On hospital day 3, the patient developed erythematous patches and thin plaques (1–10 cm), distributed bilaterally on the upper and lower extremities. Dermatology was consulted to rule out infectious panniculitis versus leukemic cutaneous infiltration. A punch biopsy from the right shoulder demonstrated predominantly septal with focal lobular neutrophilic panniculitis. Special stains (Gram, PAS-F, and Fite) were negative for microorganisms. Immunohistochemistry for CD34 and CD117 showed no increase in cutaneous blasts in the context of the patient’s MDS history. Flow cytometry and FISH analysis reconfirmed patient’s known history of MDS.
Given the clinical timeline, histopathologic features, and absence of infectious organisms or blasts, the patient’s skin biopsy findings favor neutrophilic panniculitis related to MDS or cytokine-stimulating factor therapy. The differential included early erythema nodosum and occult infection, though these were less likely.

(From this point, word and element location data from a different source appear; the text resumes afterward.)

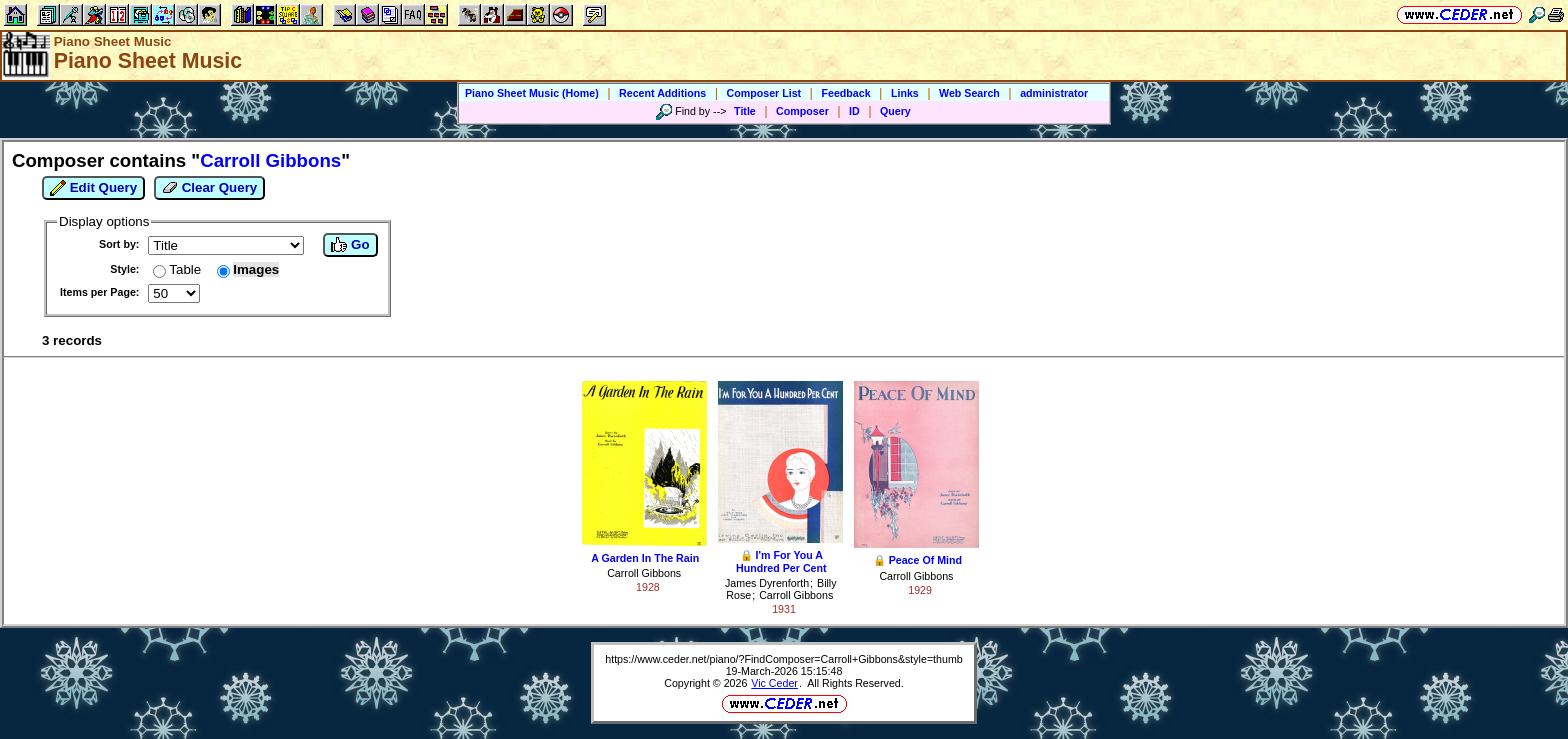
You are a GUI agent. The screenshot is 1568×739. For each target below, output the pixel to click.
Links (905, 93)
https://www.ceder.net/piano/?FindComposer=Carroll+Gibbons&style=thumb (783, 659)
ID (854, 111)
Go (350, 245)
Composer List (764, 93)
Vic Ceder (774, 683)
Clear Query (209, 188)
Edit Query (93, 188)
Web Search (969, 93)
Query (895, 111)
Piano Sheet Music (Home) (532, 93)
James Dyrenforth (767, 583)
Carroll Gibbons (644, 573)
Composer (802, 111)
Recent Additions (662, 93)
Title (745, 111)
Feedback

Neutrophilic panniculitis is an uncommon cutaneous manifestation in patients with hematologic malignancy, and its occurrence following sequential filgrastim and epoetin alfa exposure is rarely documented in the scientific literature. This case highlights the importance of clinicopathologic correlation in distinguishing between drug-related panniculitis, infectious etiologies, and leukemic infiltration, particularly in immunocompromised populations.